*What the exercise asks*: The answer should match the records character for character.

[Stored entries]
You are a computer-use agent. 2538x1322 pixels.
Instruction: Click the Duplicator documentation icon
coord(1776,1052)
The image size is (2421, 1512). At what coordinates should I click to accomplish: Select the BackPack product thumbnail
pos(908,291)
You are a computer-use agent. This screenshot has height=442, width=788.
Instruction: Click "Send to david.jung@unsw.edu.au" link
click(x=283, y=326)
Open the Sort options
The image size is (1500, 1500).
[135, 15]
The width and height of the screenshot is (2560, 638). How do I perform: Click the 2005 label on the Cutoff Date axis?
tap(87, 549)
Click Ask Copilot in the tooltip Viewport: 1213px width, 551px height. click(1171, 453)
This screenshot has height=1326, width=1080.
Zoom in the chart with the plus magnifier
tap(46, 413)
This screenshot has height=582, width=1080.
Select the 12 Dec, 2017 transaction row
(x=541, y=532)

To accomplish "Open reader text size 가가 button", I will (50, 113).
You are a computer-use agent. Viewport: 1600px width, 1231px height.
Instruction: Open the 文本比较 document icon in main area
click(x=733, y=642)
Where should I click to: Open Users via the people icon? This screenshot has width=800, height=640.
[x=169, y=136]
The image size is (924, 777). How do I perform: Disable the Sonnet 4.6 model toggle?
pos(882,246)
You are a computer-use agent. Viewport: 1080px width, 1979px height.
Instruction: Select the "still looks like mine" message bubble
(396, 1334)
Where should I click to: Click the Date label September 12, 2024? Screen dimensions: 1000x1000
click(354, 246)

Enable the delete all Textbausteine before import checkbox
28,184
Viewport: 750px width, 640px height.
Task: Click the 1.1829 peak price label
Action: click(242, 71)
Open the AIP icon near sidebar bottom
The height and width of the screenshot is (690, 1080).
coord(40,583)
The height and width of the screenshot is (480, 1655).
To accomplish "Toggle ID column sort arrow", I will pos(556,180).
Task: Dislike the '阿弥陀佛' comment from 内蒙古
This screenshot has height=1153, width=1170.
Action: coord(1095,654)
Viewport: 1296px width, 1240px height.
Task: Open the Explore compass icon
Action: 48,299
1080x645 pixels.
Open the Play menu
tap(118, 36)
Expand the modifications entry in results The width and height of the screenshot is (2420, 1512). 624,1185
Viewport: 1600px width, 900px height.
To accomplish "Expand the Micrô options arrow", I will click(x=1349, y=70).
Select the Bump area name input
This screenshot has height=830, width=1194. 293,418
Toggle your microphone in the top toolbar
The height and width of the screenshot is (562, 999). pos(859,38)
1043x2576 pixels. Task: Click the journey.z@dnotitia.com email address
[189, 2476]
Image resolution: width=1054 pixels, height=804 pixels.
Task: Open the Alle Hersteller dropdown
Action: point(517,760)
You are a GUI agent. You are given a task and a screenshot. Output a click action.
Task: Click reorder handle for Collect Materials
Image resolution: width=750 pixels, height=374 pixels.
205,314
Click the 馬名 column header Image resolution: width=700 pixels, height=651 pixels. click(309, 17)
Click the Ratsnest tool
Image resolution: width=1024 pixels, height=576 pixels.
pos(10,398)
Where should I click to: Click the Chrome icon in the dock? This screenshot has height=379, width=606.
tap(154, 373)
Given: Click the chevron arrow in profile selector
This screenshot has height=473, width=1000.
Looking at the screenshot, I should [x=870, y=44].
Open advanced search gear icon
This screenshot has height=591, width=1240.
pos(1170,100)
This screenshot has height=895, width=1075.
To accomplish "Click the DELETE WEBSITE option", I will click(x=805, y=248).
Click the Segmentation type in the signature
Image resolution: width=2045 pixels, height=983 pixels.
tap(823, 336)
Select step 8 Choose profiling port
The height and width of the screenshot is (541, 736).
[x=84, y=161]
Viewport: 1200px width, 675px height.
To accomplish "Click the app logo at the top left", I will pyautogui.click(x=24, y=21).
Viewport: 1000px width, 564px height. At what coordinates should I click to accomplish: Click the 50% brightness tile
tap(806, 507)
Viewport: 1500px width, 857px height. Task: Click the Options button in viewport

*Exercise result*:
You are a computer-use agent. 2538x1322 pixels.
Instruction: Click the Duplicator documentation icon
coord(1776,1052)
The image size is (2421, 1512). At what coordinates should I click to accomplish: Select the BackPack product thumbnail
pos(908,291)
You are a computer-use agent. This screenshot has height=442, width=788.
Instruction: Click "Send to david.jung@unsw.edu.au" link
click(x=283, y=326)
Open the Sort options
The image size is (1500, 1500).
[135, 15]
The width and height of the screenshot is (2560, 638). How do I perform: Click the 2005 label on the Cutoff Date axis?
tap(87, 549)
Click Ask Copilot in the tooltip Viewport: 1213px width, 551px height. click(1171, 453)
This screenshot has height=1326, width=1080.
Zoom in the chart with the plus magnifier
tap(46, 413)
This screenshot has height=582, width=1080.
Select the 12 Dec, 2017 transaction row
(x=541, y=532)

To accomplish "Open reader text size 가가 button", I will (50, 113).
You are a computer-use agent. Viewport: 1600px width, 1231px height.
Instruction: Open the 文本比较 document icon in main area
click(x=733, y=642)
Where should I click to: Open Users via the people icon? This screenshot has width=800, height=640.
[x=169, y=136]
The image size is (924, 777). How do I perform: Disable the Sonnet 4.6 model toggle?
pos(882,246)
You are a computer-use agent. Viewport: 1080px width, 1979px height.
Instruction: Select the "still looks like mine" message bubble
(396, 1334)
Where should I click to: Click the Date label September 12, 2024? Screen dimensions: 1000x1000
click(354, 246)

Enable the delete all Textbausteine before import checkbox
28,184
Viewport: 750px width, 640px height.
Task: Click the 1.1829 peak price label
Action: click(242, 71)
Open the AIP icon near sidebar bottom
The height and width of the screenshot is (690, 1080).
coord(40,583)
The height and width of the screenshot is (480, 1655).
To accomplish "Toggle ID column sort arrow", I will pos(556,180).
Task: Dislike the '阿弥陀佛' comment from 内蒙古
This screenshot has height=1153, width=1170.
Action: coord(1095,654)
Viewport: 1296px width, 1240px height.
Task: Open the Explore compass icon
Action: 48,299
1080x645 pixels.
Open the Play menu
tap(118, 36)
Expand the modifications entry in results The width and height of the screenshot is (2420, 1512). 624,1185
Viewport: 1600px width, 900px height.
To accomplish "Expand the Micrô options arrow", I will click(x=1349, y=70).
Select the Bump area name input
This screenshot has height=830, width=1194. 293,418
Toggle your microphone in the top toolbar
The height and width of the screenshot is (562, 999). pos(859,38)
1043x2576 pixels. Task: Click the journey.z@dnotitia.com email address
[189, 2476]
Image resolution: width=1054 pixels, height=804 pixels.
Task: Open the Alle Hersteller dropdown
Action: point(517,760)
You are a GUI agent. You are given a task and a screenshot. Output a click action.
Task: Click reorder handle for Collect Materials
Image resolution: width=750 pixels, height=374 pixels.
205,314
Click the 馬名 column header Image resolution: width=700 pixels, height=651 pixels. click(309, 17)
Click the Ratsnest tool
Image resolution: width=1024 pixels, height=576 pixels.
pos(10,398)
Where should I click to: Click the Chrome icon in the dock? This screenshot has height=379, width=606.
tap(154, 373)
Given: Click the chevron arrow in profile selector
This screenshot has height=473, width=1000.
Looking at the screenshot, I should [x=870, y=44].
Open advanced search gear icon
This screenshot has height=591, width=1240.
pos(1170,100)
This screenshot has height=895, width=1075.
To accomplish "Click the DELETE WEBSITE option", I will click(x=805, y=248).
Click the Segmentation type in the signature
Image resolution: width=2045 pixels, height=983 pixels.
tap(823, 336)
Select step 8 Choose profiling port
The height and width of the screenshot is (541, 736).
[x=84, y=161]
Viewport: 1200px width, 675px height.
To accomplish "Click the app logo at the top left", I will pyautogui.click(x=24, y=21).
Viewport: 1000px width, 564px height. At what coordinates should I click to accomplish: Click the 50% brightness tile
tap(806, 507)
Viewport: 1500px width, 857px height. Task: Click the Options button in viewport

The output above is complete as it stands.